I graduated high school in Arizona, College BA and MA in Southern California from Cal State at Fullerton and was also married at 19 during that time to Linn, who passed away late in 2013. As a team we saw our infinite possibilities; we learned to sail and had many adventures at sea, sailing the Pacific and South Pacific for 14 months in between teaching. During my teaching time, I have progressed from first grade to 3rd to high school to teaching life skills at a drug rehab center to College writing and finally teaching in the Texas Prison system, before retiring last year.

We traveled in a van all over this country, all over Mexico and part of Central America, spent a year traveling Europe and North Africa including Egypt, and East Africa, the greater part of that also living in a van with our well traveled Siamese cat.

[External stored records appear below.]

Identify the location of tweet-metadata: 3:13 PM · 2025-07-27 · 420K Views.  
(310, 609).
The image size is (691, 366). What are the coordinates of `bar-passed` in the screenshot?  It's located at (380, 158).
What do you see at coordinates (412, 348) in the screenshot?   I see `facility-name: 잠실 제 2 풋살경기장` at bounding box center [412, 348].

I view our sailing and travel adventures in much the way I view our adventures in endurance riding and preservation breeding. Our family started the sport of endurance in Texas in 1979, developed a ten year plan, which did not need us after only seven years... a smashing success. Both our sons are exceptional horsemen.

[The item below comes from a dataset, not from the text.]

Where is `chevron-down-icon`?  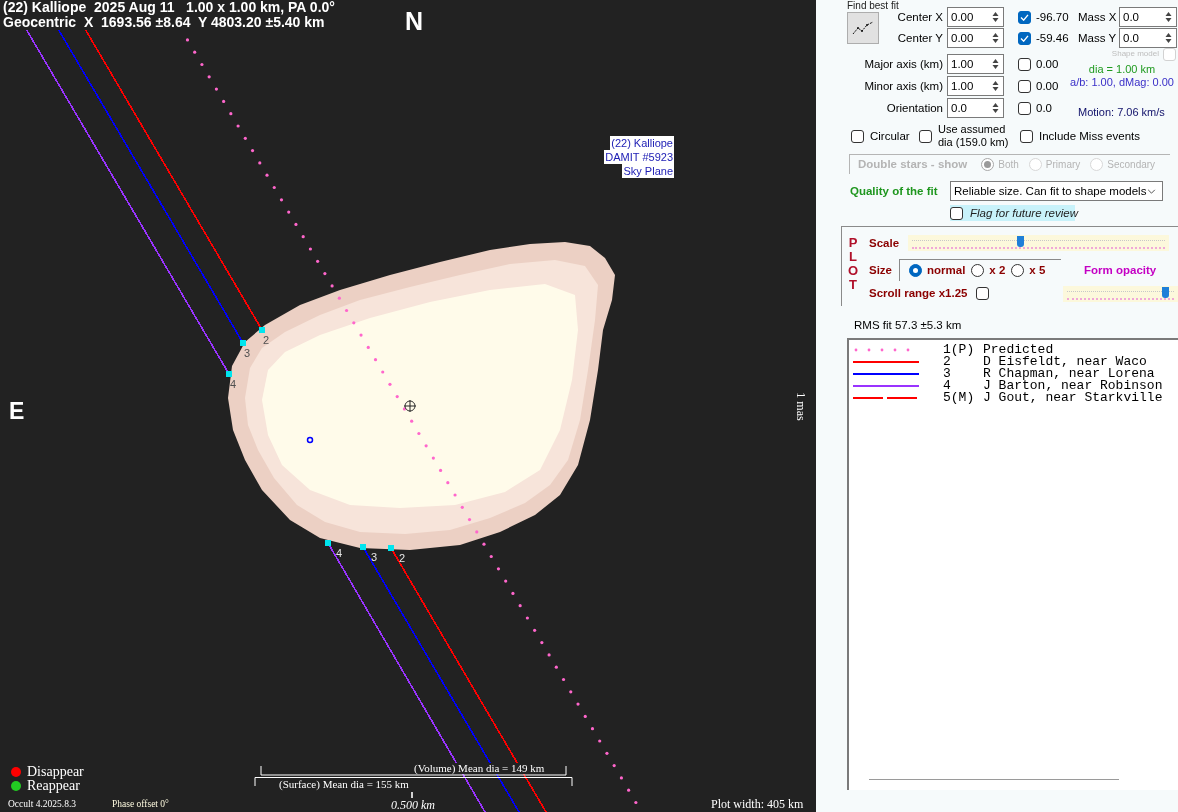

I wanted the best possible athletes for endurance and found them in the progeny of the mid 20th century imports from the Kingdom of Saudi Arabia. Early on we met Miss Jane Llewellyn Ott, and then our good fortune crossed our path with that of Sam Roach and since then we have struggled to save the Kingdom horses, both saving individual lines unmixed with others and also the many combinations that are possible. There are none of them who have not proved superior in cardio pulmonary ability. They are the original Bedouin War Horse... and they know it. The only surprises we have with them is the inexplicable loss of an occasional foal... Or the broken leg on the rare young stallion with only two get. I never get over it.

There are plenty of challenges with these Blue Star, only Sa'ud desertbreds, and the full gamut of character represented by individuals in the herd, but once you are the bonded partner, the War Horse will not fail you.